Work instruction
Give the entries below as a JSON list of strings, one string per line and no blank lines, starting at the line containing "Describe the element" and continuing through the final line of the entries. Omit the pictures.

Dataset records
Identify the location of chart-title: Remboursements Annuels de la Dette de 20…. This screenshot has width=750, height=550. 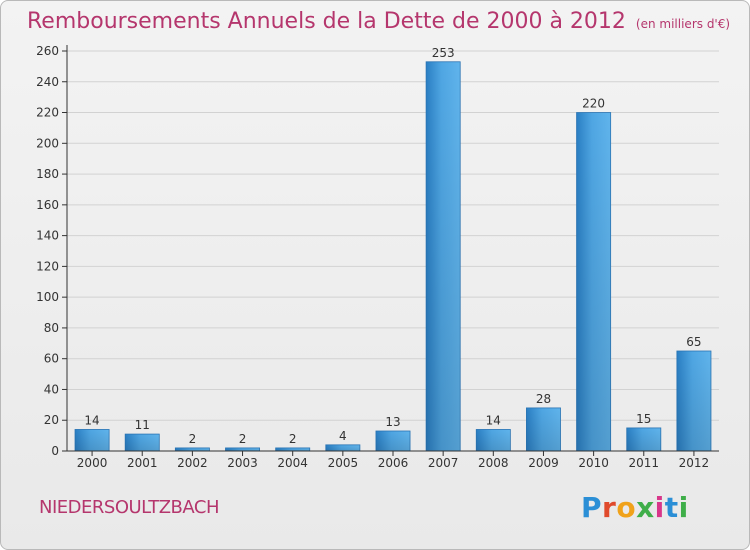
(378, 22).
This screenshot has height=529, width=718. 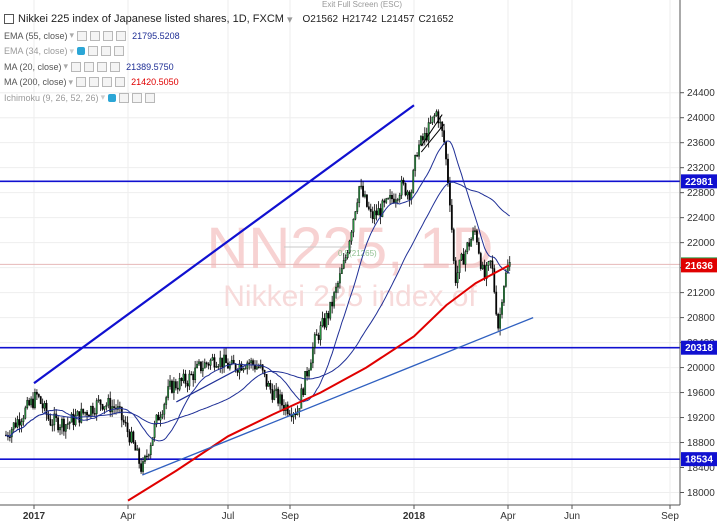 I want to click on indicator-name: MA (200, close), so click(x=36, y=82).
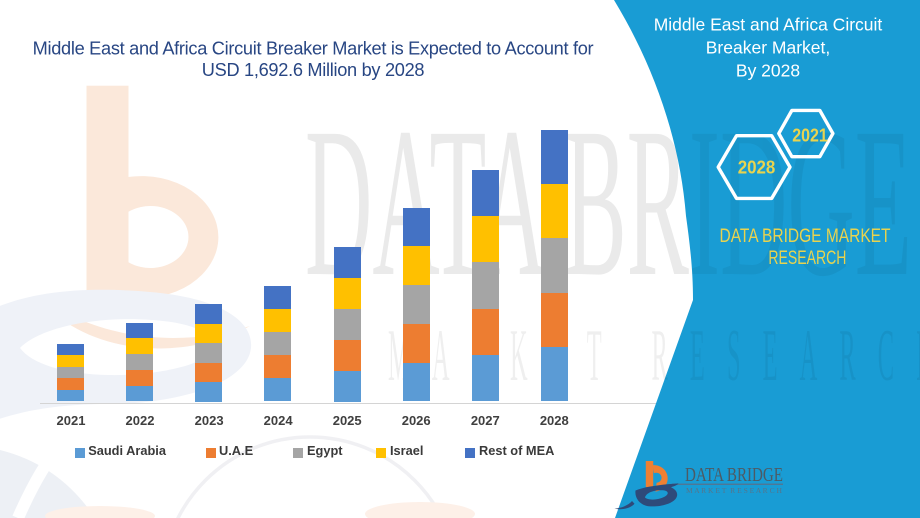  What do you see at coordinates (768, 25) in the screenshot?
I see `svg-text: Middle East and Africa Circuit` at bounding box center [768, 25].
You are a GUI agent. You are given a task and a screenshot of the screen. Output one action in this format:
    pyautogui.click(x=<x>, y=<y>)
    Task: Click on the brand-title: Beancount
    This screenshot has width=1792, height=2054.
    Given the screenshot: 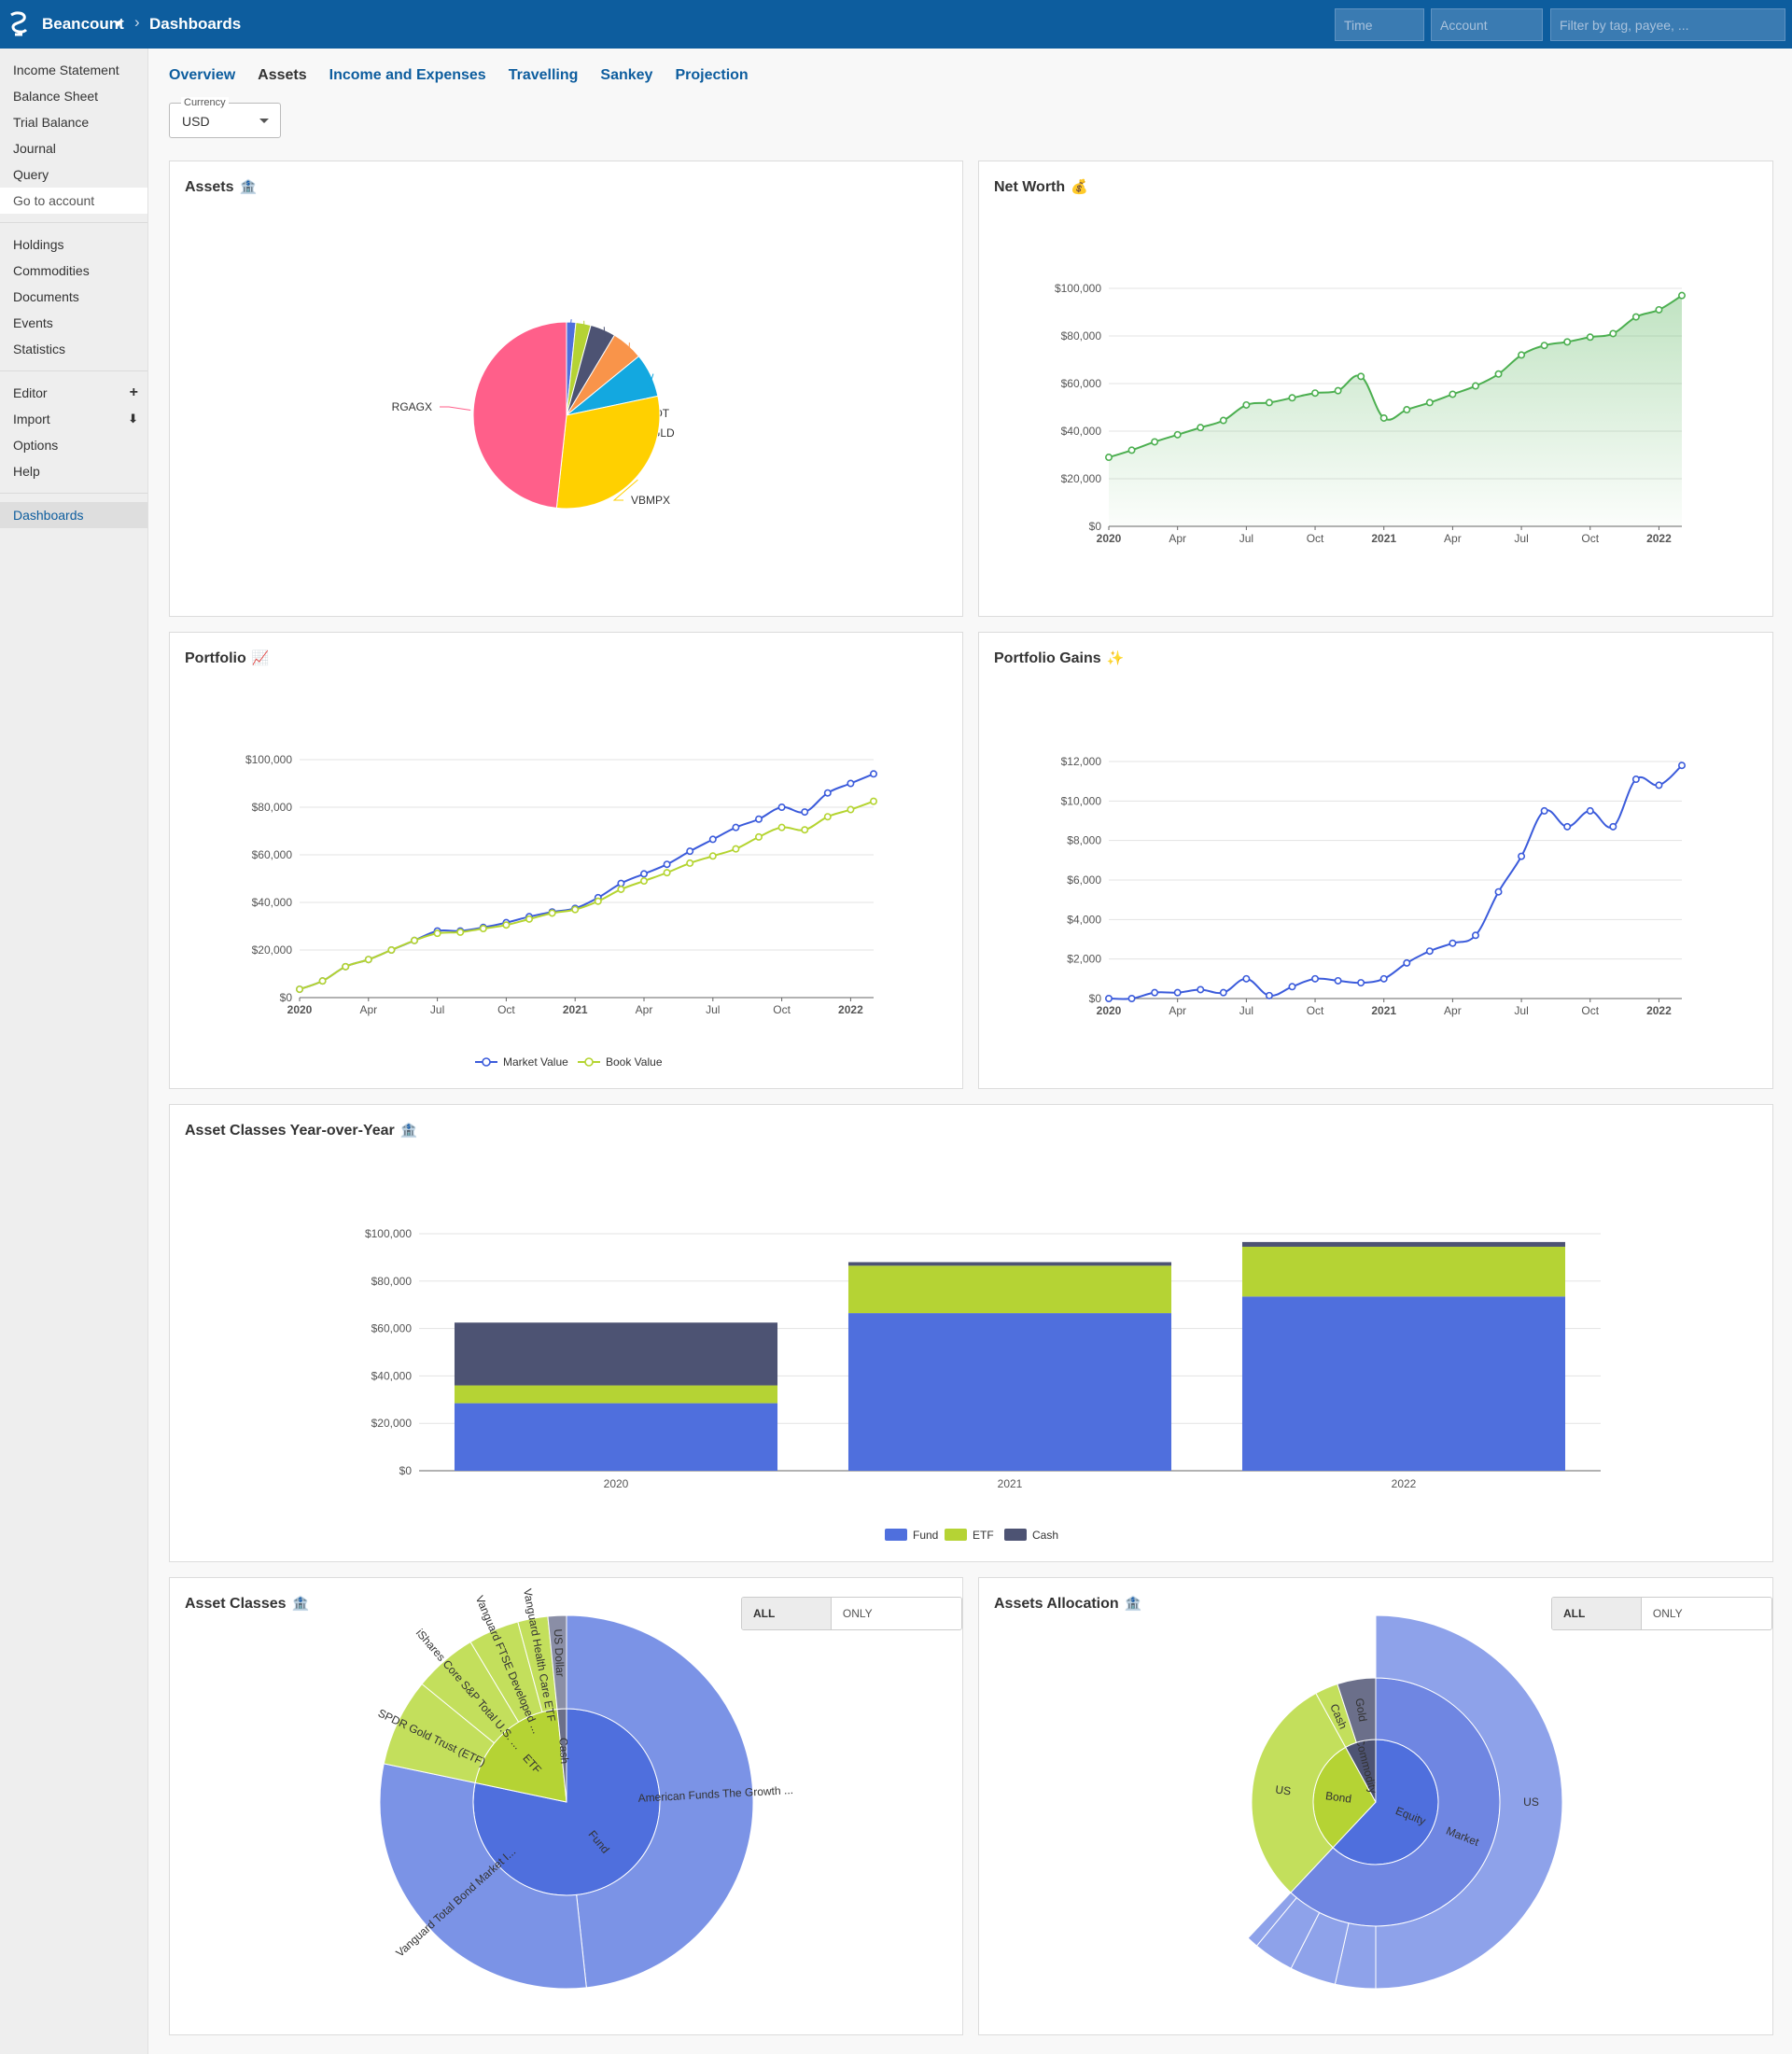 What is the action you would take?
    pyautogui.click(x=83, y=24)
    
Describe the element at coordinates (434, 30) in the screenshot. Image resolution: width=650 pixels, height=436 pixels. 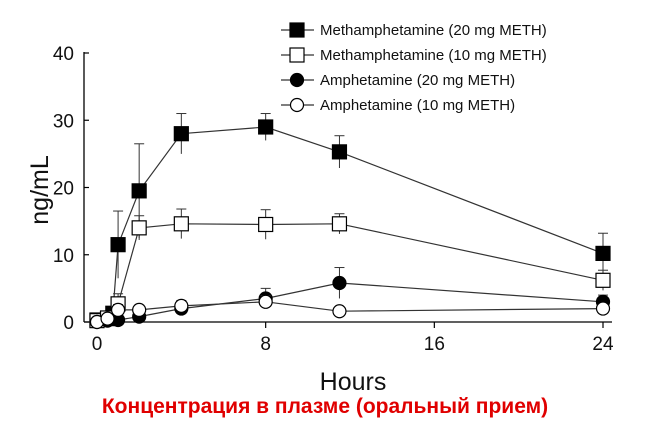
I see `legend-label: Methamphetamine (20 mg METH)` at that location.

Solution to this task
[
  "Describe the element at coordinates (434, 30) in the screenshot. Image resolution: width=650 pixels, height=436 pixels. ",
  "I see `legend-label: Methamphetamine (20 mg METH)` at that location."
]